Side-mounted Display

After I sent the payment on February 23, 2025 with an update about shipment being received on February 28, 2025. On March 3, 2025, I received the two TOH323XVT-01C AMOLED displays from Tailorpixels. I was amazed by how thin the displays were, practically as thin as paper.

One of the two AMOLED displays

The provider of the AMOLED display, Tailorpixels, has been greatly helpful with implementing the display into the project. The datasheet for the display has been updated twice since I have started working with the display, covering some things that I mentioned in my feedback. The latest revision of the datasheet was on March 3, 2025.

I am learning a lot about these displays while I am working with them, this being the first time I have looked into the MIPI-DSI interface in detail. One thing I noticed is that the display configuration would be done over the MIPI interface instead of with a separate SPI interface.

Side-mounted Display PCB

On February 20, 2025, I drew the schematic symbol for the GOWIN GW1N-UV2QN48C7/I6 FPGA. It was a tedious process though it was successful.

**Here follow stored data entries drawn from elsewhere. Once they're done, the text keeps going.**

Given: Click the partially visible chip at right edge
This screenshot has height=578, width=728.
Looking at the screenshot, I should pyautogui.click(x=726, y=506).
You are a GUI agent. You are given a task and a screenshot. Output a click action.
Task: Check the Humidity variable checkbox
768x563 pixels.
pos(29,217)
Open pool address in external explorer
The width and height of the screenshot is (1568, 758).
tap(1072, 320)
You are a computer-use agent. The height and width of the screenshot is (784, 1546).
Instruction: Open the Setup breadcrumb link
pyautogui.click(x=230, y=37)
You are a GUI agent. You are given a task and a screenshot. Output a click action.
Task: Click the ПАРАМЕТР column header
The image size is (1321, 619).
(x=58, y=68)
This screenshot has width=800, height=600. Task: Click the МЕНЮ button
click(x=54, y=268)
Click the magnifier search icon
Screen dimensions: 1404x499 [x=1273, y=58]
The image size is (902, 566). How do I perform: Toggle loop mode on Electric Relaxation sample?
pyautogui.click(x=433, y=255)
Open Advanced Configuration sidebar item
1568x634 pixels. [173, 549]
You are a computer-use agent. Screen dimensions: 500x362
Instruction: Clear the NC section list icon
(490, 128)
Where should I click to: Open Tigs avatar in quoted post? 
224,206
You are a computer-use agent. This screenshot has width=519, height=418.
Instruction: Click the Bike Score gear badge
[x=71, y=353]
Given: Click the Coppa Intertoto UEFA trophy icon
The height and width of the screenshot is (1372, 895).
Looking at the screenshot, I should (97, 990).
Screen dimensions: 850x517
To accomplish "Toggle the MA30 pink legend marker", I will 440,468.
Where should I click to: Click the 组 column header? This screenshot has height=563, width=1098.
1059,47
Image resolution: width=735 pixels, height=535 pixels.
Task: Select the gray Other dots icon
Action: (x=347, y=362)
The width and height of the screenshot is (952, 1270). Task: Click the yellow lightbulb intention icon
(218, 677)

I was considering designing a board that connects to the Banana Pi F2P to test RGB-MIPI but not all of the RGB-capable pins on the SP7021 are exposed on the F2P's GPIO header, making this not possible to do with the Banana Pi BPI-F2P. Either I would have to go ahead and design the PCB for MediaCow Touch 2 or I design my own single board computer with the RGB pins exposed; Block-SP7021. Another alternative is to ask Sunplus for one of their development boards. I may go ahead and design Block-SP7021 since I already have mentioned that I would work on it at some point to help develop MediaCow Touch 2.

Though the PCB does not necessarily have to be tested with the SP7021, I'd like to ensure that this configuration would work with the SP7021.

On February 24, 2025, after successfully drawing the schematic symbol for the FPGA, I started the schematic for the side-mounted display. The input would have the same pinout as various displays from Adafruit. Block-SP7021 would use the same pinout to reflect this.

I realize that using an FPGA to achieve this is no simple feat, especially that implementing a MIPI transmitter block is required. There are no easier or lower-cost alternatives to this, that I know of, so I must go on. I always wanted to do something with an FPGA anyway...

On February 28, 2025, I ran into a potential problem with the FPGA where some of the pins that are used for display data may also have to be used for programming the FPGA. Unlike many other IC datasheets, GOWIN's documentation has topics per document where the documents cover the entire series. This may be more convient in some ways though I have found it confusing at times.

With support from GOWIN and reading through documents UG171-1.8E and DS100. I determined that Bank 3 would be used for the MIPI transmitter. With the display using a single-lane interface, two differential pairs are needed.

The Design

I started the design for the side-mounted display PCB on February 24, 2025 though I started to make progress on it starting March 2.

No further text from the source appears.